Otto sentou e esperou. Pôs outros três discos nas prateleiras até The Moon 1111, álbum que vem com a parceria do edital Natura Musical. “Eu e a música popular vamos caminhar juntos”, promete o músico. Trata-se de um álbum imensamente mais solar do que Certa Manhã Acordei de Sonhos Intranquilos, lançado em 2009 e abraçado por crítica e público. Foi um disco redentor, para o artista que estava jogado contra as cordas na luta contra a indústria fonográfica. “Brincam comigo que sou como um boxeador, que apanha, apanha, apanha... De repente, volta e bate, bate, bate”, diz ele, como uma espécie de Muhammad Ali da MPB.

O músico se refere ao período pré-Certa Manhã..., com o disco Sem Gravidade (2003), que foi boicotado pela gravadora após a insistência de Otto tocar “Dias de Janeiro”, música do trabalho anterior, Condom Black (2001), na gravação do programa de entrevistas do apresentador Jô Soares. “Falaram para mim: ‘Não vou mais trabalhar o seu disco’. E pronto”, diz. “Fui perdendo tudo. Só fiquei com a minha filha. Mas o resto todo se foi. Fiquei anos sem trabalhar. Tudo por causa daquilo”, justifica.

Foi em Certa Manhã... que ele interrompeu o período de inatividade. “Um disco justifica uma dor. Era um horror, você sai, vai e respira”, explica ele, sobre os momentos difíceis que o levaram a lançar o penúltimo álbum e as mudanças perceptíveis no novo trabalho. “É um ciclo, bicho. O mundo é assim: dias e noites. Depois, não tenho mais nada.”

O quinto disco foi lançado oficialmente com um show na Praça Victor Civita, em São Paulo, no dia 12 de outubro, antes mesmo de chegar às lojas. As músicas novas, diz Otto, funcionaram bem ao vivo. “É um pouco desconfortável, mas é gostoso. Depois, fica um pouco mecânico”, explica.

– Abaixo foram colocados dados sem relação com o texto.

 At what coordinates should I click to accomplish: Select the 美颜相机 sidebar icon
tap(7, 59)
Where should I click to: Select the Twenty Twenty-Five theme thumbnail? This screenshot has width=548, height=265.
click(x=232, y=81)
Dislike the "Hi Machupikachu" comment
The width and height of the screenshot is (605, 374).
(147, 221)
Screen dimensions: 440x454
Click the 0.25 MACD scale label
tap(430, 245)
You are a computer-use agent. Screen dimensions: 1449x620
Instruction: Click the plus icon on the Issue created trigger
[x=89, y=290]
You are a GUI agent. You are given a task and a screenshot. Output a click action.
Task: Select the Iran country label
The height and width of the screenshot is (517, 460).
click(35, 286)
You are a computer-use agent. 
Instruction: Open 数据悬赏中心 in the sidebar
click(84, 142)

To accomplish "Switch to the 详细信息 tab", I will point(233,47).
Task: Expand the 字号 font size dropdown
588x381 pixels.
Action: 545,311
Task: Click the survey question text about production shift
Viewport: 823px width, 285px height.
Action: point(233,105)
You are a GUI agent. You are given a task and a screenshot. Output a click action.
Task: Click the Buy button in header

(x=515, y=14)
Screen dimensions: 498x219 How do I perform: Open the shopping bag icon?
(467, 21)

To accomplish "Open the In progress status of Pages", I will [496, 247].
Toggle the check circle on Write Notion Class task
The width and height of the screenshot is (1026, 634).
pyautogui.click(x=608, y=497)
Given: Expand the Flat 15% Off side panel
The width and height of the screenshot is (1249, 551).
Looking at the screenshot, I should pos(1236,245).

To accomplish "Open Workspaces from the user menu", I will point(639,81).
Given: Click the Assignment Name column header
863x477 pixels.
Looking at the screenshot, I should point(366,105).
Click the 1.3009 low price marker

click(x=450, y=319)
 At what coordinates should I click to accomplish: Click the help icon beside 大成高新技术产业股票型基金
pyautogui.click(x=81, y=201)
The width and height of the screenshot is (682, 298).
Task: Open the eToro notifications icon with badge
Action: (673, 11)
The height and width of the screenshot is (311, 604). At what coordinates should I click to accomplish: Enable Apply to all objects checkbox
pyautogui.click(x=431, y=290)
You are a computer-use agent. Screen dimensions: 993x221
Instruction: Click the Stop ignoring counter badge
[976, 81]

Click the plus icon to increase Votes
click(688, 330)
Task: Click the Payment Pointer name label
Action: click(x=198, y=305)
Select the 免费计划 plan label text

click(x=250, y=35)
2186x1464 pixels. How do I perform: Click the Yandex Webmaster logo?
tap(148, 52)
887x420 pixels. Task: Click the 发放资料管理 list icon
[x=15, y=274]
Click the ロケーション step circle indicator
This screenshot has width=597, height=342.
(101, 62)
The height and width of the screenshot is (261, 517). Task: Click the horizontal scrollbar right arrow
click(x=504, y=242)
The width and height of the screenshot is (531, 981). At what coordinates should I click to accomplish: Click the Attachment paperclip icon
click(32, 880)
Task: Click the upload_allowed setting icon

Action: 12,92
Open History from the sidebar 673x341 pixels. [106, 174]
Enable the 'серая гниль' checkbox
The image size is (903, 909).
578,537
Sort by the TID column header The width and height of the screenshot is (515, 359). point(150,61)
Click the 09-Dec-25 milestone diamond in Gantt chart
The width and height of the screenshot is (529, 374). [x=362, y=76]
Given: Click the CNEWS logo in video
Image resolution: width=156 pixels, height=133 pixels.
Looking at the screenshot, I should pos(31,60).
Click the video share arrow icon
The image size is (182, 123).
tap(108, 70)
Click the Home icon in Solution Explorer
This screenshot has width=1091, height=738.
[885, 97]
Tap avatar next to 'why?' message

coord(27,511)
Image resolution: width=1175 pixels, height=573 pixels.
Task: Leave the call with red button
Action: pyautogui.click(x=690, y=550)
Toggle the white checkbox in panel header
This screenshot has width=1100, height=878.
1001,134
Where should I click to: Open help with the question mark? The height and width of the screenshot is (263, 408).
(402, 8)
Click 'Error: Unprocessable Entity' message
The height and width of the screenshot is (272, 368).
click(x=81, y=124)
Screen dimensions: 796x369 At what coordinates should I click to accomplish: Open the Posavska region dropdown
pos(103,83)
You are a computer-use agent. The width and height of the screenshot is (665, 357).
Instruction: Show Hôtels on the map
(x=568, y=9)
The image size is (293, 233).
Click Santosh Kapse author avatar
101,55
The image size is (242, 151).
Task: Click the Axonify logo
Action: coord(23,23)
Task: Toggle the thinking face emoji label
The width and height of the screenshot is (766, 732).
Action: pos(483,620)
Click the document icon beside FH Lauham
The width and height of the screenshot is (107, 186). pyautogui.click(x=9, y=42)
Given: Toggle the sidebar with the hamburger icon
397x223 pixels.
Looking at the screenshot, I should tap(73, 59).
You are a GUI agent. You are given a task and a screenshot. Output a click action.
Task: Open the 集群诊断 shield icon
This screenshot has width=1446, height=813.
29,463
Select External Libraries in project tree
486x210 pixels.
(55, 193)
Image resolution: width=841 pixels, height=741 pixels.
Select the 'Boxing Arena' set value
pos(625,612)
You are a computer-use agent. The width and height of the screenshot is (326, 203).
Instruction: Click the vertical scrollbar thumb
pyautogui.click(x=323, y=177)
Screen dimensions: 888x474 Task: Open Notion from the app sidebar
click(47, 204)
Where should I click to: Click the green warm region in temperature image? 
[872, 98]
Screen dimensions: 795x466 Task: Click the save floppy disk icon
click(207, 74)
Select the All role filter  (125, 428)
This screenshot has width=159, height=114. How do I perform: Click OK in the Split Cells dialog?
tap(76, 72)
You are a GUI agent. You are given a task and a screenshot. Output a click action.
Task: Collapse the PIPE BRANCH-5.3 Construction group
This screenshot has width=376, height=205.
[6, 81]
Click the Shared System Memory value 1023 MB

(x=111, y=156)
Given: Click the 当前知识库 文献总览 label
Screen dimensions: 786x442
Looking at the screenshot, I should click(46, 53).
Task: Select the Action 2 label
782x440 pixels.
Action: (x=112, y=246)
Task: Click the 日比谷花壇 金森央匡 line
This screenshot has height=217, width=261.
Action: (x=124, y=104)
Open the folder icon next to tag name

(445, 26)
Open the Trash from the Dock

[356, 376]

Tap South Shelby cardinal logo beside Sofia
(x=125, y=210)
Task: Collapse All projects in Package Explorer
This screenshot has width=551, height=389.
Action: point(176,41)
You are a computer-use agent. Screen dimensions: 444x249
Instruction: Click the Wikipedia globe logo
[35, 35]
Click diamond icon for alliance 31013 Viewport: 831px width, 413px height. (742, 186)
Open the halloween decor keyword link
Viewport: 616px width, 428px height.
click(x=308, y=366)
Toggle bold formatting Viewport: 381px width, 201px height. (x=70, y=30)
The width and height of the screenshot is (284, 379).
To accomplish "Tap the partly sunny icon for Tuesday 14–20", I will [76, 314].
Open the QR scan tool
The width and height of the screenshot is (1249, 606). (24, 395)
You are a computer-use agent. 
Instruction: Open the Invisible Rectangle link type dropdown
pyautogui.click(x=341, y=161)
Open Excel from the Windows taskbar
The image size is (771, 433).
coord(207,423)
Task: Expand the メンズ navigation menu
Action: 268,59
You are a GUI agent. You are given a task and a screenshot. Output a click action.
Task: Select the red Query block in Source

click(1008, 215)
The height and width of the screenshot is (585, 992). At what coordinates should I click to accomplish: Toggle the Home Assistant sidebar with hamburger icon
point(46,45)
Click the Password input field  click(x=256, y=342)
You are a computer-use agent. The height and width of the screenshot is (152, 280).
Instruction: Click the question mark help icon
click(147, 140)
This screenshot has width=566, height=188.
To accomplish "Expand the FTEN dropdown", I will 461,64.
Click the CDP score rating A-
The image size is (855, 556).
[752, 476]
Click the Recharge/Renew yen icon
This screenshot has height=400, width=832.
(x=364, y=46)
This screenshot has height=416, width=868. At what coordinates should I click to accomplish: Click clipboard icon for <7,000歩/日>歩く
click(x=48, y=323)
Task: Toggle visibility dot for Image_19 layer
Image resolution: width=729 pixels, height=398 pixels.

Como artista independente, Otto também busca inspiração no pintor holandês Vincent van Gogh, que não conheceu a fama enquanto estava vivo, ainda que tenha vivido sua arte intensamente. “Eu sou um caos”, diz o músico, que lia uma biografia do pintor enquanto produzia seu novo álbum. “Eu quero é fazer música boa. Não faço por grana. Estou quase sempre duro”, brinca ele. “Já sinto um vitorioso.”